Selon la police militaire, l’opération visait un groupe de trafiquants lourdement armés retranchés dans le complexe de favelas. Les affrontements auraient duré plusieurs heures, entraînant la mort d’au moins 18 personnes. Des témoins affirment cependant que plusieurs victimes n’étaient pas impliquées dans les combats.
Dans les rues de Penha, des habitants et des militants ont manifesté en moto et à pied, brandissant des pancartes accusant la police de « tuer au nom de la sécurité ». Les experts des Nations unies ont appelé les autorités brésiliennes à mener une enquête indépendante, rappelant que les interventions policières dans les favelas de Rio sont parmi les plus meurtrières au monde.

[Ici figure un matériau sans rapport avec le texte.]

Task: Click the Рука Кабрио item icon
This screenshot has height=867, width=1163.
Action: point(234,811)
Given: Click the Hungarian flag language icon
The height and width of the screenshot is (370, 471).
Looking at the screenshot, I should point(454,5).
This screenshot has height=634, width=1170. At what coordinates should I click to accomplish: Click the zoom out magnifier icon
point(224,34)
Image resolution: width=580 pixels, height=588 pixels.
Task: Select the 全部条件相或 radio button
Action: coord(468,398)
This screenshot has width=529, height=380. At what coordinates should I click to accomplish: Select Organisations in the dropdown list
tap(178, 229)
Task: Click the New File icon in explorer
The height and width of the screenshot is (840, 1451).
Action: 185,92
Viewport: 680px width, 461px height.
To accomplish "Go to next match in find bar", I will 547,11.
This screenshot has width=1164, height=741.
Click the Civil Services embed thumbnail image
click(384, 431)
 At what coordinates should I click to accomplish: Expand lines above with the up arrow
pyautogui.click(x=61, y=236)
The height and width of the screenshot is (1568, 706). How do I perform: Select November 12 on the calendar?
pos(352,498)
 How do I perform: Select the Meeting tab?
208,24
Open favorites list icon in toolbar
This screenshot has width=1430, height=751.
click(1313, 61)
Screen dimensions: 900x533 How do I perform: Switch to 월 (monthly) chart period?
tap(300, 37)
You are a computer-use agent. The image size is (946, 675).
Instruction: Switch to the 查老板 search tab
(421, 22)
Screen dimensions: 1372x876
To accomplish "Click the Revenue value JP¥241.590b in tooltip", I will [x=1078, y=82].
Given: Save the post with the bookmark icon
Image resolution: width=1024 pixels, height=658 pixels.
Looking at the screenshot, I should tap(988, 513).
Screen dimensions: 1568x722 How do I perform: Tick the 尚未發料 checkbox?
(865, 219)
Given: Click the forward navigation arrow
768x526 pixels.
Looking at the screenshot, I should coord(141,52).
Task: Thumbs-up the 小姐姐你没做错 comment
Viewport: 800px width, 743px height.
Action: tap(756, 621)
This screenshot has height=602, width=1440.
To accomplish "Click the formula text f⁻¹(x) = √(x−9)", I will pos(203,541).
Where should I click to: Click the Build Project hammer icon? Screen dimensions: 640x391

Malgré l’indignation internationale, un sondage local montre qu’une majorité de Brésiliens soutiennent ces opérations, les considérant comme un moyen de lutter contre la criminalité. Le gouverneur de l’État de Rio a défendu l’action des forces de l’ordre, affirmant qu’elle était « nécessaire pour rétablir la paix ».
Mais pour les familles endeuillées, cette « paix » a un prix insoutenable. « Ce n’était pas un échange de tirs, c’était un massacre », a déclaré une mère dont le fils figure parmi les morts.